Please do take a moment to familiarise yourself with the Compile Draft sheet, or refer to the Help file. As is explained in the Help file under “Compiling the Draft”:

So this feature has long been present…

Tell me about it. I guess you are using Leopard… This is down to Apple, I’m afraid. All I do is provide the HTML files for the Help tool that is built into OS X. With Leopard, for some explicable reason Apple made the Help tool a floating window that does not respond to common commands such as “Select All” or “Find”. Really annoying. But sadly there is nothing I can do about it - this tool is used by all Cocoa programs (if you are using Safari, go to Help > Safari Help now, then load up Scrivener and go to Scrivener Help and you will see that it is the same program being used for the Help file but just the contents get changed).

You already posted this in the Bug Hunt forum and I already responded: I am British, so I use common British spellings for the Help file and website. Licence. Customise. Colour. And so on. (Except where the words represent menu items; in Scrivener Gold, menu items also used the British spellings, but I changed them to their US equivalents for Scrivener for the sake of consistency, given that it turns out that underlying system menu items such as “Show Colors” do not use British Equivalents even if the language settings are set to British. VERY annoying.

If you really want that, then yes, you’ll have to do it manually, I’m afraid. I don’t think this would make for a great typing option…

Thanks and all the best,
Keith

Thanks very much for taking time to read and respond to my post. Sorry if some of these are covered in the online docks and/or forum. I spent about a week in a location with no Internet access (hard to believe I know), so only had the included help file to go by when I wrote this up.
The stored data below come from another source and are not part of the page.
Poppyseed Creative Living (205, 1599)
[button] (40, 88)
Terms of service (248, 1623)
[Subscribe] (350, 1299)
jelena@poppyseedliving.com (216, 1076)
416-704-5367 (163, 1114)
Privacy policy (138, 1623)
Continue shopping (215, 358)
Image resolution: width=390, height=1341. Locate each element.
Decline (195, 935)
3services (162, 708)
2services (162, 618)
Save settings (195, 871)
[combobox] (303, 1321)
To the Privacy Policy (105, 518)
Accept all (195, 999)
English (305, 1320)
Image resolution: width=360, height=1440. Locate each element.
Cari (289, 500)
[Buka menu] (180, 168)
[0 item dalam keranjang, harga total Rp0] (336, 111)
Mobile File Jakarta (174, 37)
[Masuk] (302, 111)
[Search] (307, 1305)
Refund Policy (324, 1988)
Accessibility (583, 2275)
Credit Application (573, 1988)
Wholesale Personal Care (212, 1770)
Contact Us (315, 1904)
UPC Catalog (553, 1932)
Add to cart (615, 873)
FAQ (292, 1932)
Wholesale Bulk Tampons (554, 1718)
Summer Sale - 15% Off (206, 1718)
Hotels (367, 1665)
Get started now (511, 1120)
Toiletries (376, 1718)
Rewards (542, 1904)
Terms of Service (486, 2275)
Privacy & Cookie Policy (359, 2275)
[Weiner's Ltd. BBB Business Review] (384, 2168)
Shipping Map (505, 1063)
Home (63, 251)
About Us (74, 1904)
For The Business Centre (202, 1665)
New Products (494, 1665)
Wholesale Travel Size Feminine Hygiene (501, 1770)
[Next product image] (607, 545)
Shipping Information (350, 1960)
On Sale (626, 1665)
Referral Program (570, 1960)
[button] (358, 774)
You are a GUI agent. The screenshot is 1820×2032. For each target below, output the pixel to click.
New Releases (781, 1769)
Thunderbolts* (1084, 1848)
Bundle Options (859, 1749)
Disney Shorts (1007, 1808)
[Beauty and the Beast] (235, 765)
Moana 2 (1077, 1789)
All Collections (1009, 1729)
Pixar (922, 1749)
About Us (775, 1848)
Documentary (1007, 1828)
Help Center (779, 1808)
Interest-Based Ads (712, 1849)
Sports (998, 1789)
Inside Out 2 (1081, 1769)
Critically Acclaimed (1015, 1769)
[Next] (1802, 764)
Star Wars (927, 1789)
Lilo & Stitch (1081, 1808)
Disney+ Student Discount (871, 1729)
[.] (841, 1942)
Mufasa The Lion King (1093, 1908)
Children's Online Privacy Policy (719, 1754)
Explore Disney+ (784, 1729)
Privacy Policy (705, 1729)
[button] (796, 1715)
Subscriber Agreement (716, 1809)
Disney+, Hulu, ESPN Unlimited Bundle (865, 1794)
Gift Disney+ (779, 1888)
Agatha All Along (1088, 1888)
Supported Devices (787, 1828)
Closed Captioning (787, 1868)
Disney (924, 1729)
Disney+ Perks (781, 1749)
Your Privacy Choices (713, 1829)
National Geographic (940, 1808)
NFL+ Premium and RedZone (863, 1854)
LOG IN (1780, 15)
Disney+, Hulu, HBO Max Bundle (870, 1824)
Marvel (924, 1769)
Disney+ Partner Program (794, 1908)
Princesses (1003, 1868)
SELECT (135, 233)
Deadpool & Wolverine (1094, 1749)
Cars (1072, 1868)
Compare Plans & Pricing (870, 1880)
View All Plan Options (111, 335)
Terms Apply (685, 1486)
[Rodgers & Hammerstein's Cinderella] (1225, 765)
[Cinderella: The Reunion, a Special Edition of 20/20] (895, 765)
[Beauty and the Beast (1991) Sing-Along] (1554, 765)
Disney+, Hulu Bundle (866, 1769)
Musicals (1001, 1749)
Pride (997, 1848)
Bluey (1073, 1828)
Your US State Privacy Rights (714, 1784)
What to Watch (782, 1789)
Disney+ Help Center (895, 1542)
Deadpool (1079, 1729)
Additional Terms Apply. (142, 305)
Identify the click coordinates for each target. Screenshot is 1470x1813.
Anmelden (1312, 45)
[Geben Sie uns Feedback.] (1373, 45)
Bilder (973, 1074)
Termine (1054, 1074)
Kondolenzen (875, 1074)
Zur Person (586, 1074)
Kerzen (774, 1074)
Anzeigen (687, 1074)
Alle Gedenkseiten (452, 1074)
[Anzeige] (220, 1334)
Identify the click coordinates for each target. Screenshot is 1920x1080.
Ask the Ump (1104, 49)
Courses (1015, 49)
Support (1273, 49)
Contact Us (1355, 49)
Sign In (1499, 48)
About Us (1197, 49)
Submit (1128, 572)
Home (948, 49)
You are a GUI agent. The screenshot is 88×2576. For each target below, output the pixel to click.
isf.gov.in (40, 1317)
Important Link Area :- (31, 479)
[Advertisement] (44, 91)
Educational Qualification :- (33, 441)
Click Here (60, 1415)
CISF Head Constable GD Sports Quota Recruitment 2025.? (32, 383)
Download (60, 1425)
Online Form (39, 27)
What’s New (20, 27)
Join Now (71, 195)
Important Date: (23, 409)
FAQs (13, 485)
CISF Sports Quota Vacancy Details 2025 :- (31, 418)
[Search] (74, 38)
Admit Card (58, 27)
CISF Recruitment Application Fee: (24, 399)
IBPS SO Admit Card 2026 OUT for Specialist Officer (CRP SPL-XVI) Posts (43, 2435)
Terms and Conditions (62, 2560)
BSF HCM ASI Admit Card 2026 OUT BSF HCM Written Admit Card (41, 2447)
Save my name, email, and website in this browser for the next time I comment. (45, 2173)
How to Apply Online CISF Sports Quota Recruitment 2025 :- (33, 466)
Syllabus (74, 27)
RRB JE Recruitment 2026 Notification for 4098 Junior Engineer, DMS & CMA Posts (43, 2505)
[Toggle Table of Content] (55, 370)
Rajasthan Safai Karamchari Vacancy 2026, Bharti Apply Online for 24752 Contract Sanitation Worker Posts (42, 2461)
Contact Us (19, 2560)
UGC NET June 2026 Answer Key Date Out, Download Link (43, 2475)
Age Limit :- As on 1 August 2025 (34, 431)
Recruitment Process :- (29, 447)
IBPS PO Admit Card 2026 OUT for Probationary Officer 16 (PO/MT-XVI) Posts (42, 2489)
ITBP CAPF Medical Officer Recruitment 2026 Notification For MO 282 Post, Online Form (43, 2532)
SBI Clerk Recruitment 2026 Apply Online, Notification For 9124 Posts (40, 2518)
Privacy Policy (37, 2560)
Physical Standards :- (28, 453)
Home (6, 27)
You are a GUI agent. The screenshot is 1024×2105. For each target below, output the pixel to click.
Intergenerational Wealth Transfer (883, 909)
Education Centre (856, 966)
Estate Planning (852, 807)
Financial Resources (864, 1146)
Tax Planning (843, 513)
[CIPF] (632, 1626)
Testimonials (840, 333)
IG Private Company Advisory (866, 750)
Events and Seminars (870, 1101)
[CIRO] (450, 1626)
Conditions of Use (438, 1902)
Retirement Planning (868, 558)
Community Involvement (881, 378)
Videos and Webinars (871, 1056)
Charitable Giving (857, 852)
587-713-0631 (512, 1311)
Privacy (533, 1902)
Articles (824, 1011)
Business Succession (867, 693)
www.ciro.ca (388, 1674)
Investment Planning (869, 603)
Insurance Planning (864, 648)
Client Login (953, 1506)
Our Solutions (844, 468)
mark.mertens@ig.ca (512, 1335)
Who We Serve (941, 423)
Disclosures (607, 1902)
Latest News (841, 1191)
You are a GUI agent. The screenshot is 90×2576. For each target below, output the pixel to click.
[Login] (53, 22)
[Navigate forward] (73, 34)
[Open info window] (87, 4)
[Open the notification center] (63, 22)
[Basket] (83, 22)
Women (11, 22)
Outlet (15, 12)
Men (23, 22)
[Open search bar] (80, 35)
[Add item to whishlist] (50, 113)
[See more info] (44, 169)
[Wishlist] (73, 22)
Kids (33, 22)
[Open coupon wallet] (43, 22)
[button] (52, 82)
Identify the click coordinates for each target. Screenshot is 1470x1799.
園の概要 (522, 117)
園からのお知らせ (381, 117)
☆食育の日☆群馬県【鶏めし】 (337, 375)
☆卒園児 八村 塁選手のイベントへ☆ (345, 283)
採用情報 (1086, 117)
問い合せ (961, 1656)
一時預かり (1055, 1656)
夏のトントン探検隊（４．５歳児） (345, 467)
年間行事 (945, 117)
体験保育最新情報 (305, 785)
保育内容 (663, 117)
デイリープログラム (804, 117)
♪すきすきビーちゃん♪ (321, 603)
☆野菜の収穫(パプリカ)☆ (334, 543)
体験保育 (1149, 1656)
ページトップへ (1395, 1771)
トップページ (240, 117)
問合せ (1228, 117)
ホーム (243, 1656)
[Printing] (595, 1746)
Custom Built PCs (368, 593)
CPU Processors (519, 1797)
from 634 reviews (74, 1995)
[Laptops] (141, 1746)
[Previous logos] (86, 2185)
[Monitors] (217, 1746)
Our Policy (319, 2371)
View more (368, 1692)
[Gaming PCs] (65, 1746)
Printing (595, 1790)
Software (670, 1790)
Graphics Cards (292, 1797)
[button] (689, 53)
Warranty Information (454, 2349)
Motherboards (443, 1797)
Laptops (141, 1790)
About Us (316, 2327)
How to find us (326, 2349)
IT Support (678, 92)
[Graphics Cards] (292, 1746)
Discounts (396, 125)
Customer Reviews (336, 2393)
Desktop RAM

I hate to use this as an example, but Microsoft PowerPoint in Windows will allow you to Switch Between Presentations by:

  1. Press CTRL + F6 to switch to the next open presentation.
  2. Press CTRL + Shift + F6 to switch to the previous open presentation

I guess this was less a feature request and more a general question. Am I correct that the proper script format calls for two spaces? Am I correct that a monospaced font like courier will not auto kern and would require manual double spacing?

Thanks again. I really do love the product.

In OSX, command-tilde (that is, the ~ key) switches between open windows within an application. Works fine in Scriv.